The decision has already been implemented on a Tor directory authority—a server that maintains a list of Tor relays—controlled by Roger Dingledine, the Tor Project leader, and is likely to be followed by other directory authority operators.
The 380 relays flagged for rejection are trusted entry relays, also known as guards, and exit relays. As a result, the immediate impact of this decision would be a 12 percent reduction in the network’s guard and exit capacity, Dingledine said Wednesday in an email sent to the tor-relays mailing list.
Traffic from clients typically flows through the Tor network in three hops. The first hop is through a guard relay and the final hop, before the traffic is returned on the Internet to reach its intended destination, is through an exit relay.
Twelve percent might not sound like much, but guard and exit relays play an important role on the network and are not easy to replace. Many relays are run by volunteers, but they need to be trusted and need to have enough bandwidth at their disposal to handle traffic from multiple clients.
“I thought for a while about taking away their Valid flag rather than rejecting them outright, but this way they’ll get notices in their logs,” Dingledine said.
Tardy patches seem to be the reason
It seems that the ban might be permanent. Dingledine said that he wouldn’t want those relays back on the Tor network even if they upgraded their versions of OpenSSL because their operators didn’t patch the flaw in a timely manner.
The Heartbleed vulnerability was announced on Apr. 7 and affects versions 1.0.1 through 1.0.1f of OpenSSL, a library that implements the TLS (Transport Layer Security) encrypted communication protocol and which is used by many operating systems, web servers, browsers and other desktop and mobile applications.
The flaw allows attackers to extract information from the memory of an application that relies on OpenSSL for TLS communications, whether that application acts as a client or a server.
Both the Tor client and relay software is potentially vulnerable if the OpenSSL library is not updated on the underlying OS.
“Tor relays and bridges could maybe be made to leak their medium-term onion keys (rotated once a week), or their long-term relay identity keys,” Dingledine wrote in a blog post last week after the Heartbleed flaw was announced.
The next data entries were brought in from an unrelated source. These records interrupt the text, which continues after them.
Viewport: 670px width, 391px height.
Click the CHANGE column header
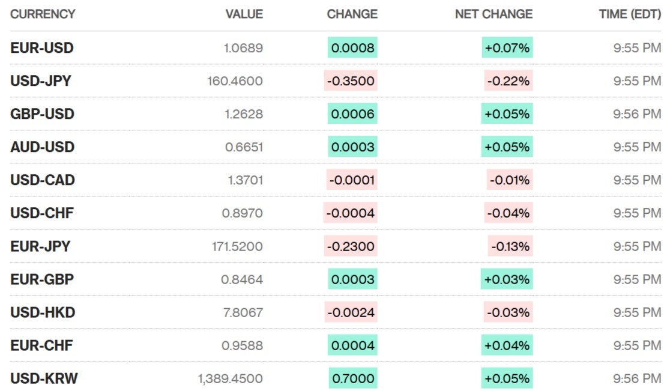point(352,14)
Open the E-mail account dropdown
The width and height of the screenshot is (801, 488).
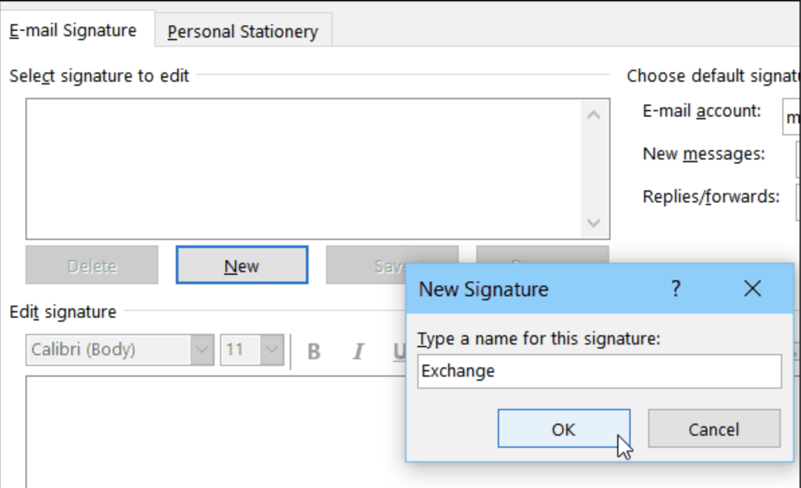792,117
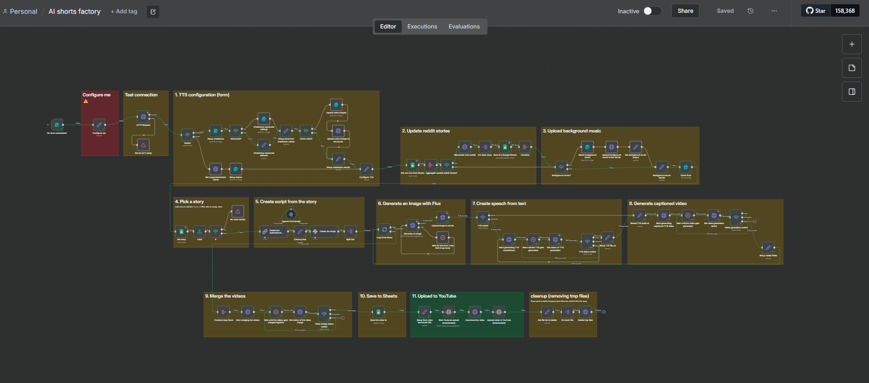Select the OpenAI Chat Model node
The image size is (869, 383).
[291, 215]
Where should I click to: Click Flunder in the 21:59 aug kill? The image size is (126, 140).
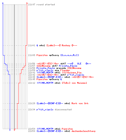click(65, 70)
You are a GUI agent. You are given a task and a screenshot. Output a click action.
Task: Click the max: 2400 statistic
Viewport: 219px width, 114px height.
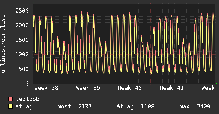pos(195,107)
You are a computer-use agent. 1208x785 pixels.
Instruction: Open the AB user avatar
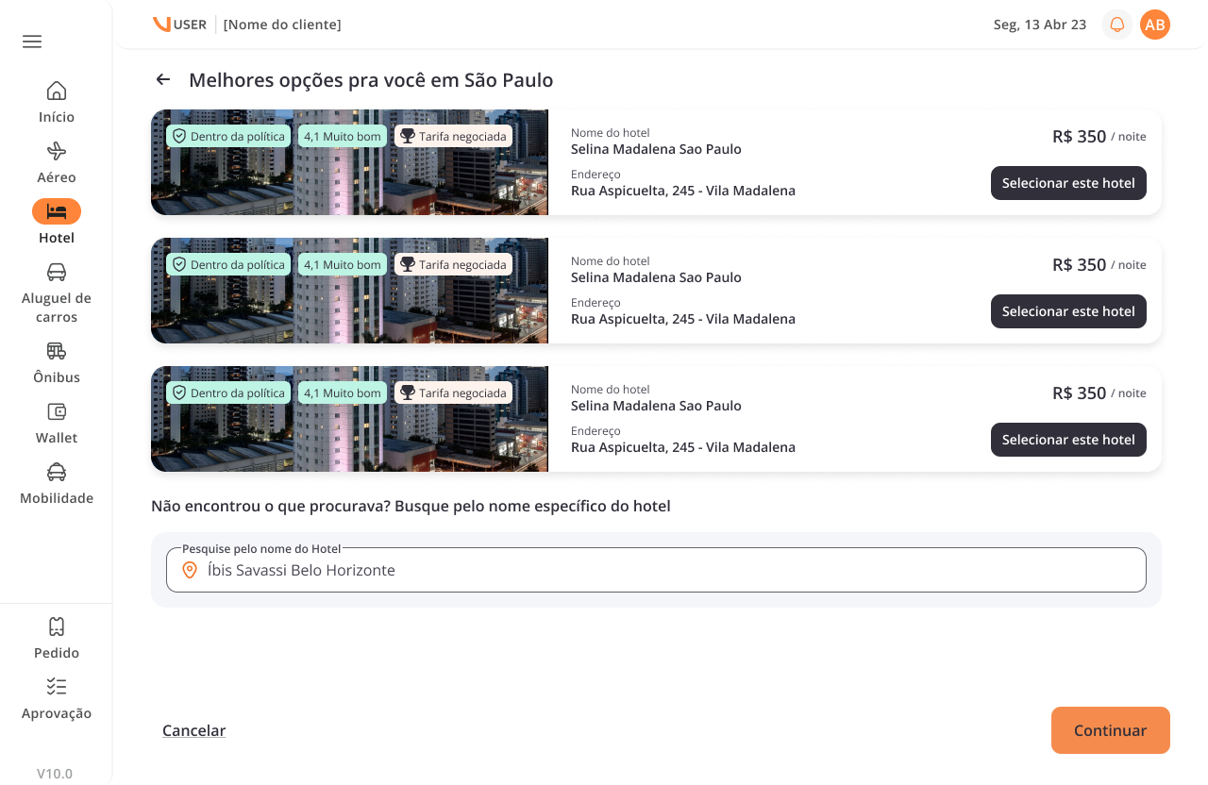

“An attacker who has your relay identity key, has your onion key, and can intercept traffic flows to your IP address can impersonate your relay (but remember that Tor’s multi-hop design means that attacking just one relay in the client’s path is not very useful). In any case, best practice would be to update your OpenSSL package, discard all the files in keys/ in your DataDirectory, and restart your Tor to generate new keys.”
In addition to the 380 guard and exit relays that have been banned already there are over 1,000 other relays that are also vulnerable and should be added to the rejection list at some point soon, Dingledine said.